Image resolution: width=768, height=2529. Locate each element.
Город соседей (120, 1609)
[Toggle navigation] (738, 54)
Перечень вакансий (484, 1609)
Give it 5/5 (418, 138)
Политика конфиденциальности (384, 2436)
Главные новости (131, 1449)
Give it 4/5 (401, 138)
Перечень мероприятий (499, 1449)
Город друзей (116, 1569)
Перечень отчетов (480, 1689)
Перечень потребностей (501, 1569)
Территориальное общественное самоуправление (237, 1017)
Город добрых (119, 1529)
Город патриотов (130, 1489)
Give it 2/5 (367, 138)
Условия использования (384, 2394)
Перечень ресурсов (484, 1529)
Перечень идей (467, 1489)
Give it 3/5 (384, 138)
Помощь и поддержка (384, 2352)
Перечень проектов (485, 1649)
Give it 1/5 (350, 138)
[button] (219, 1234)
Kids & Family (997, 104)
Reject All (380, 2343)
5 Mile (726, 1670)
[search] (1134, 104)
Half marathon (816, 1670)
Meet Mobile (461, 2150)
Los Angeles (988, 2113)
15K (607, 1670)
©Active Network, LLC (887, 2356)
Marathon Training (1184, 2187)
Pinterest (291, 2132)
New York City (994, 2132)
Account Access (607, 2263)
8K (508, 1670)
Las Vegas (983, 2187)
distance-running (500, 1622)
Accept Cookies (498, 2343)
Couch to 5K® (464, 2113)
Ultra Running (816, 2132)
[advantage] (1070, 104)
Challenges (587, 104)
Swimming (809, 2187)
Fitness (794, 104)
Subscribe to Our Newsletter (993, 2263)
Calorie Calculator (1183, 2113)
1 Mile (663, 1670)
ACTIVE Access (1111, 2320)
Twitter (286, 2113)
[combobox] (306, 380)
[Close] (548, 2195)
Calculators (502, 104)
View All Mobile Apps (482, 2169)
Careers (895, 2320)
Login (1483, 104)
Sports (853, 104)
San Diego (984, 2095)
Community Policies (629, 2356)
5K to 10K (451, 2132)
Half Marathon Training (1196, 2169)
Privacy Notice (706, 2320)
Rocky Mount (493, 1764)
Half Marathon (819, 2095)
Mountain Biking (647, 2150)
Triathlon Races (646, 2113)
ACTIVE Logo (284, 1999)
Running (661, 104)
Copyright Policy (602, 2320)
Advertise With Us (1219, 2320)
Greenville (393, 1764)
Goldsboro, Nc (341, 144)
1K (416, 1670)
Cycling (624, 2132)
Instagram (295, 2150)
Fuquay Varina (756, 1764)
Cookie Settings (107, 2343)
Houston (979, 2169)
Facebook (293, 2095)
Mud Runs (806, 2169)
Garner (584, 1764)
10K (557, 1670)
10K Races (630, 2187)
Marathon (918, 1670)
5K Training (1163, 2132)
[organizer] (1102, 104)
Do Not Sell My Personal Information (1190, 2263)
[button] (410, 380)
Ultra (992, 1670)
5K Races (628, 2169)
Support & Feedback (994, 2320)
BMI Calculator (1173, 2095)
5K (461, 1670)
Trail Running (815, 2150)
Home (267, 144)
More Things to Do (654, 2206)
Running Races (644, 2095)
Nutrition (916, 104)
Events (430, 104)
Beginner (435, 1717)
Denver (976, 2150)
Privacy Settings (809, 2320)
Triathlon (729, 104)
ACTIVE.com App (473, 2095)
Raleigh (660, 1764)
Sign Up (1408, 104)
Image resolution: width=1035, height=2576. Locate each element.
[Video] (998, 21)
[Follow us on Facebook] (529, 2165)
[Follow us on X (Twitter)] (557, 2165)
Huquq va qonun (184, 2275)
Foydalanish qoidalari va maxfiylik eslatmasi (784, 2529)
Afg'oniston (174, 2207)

■ Your objective: Consider the entries above and return each line with the string "Follow".

■ Reply:
[Follow us on Facebook] (529, 2165)
[Follow us on X (Twitter)] (557, 2165)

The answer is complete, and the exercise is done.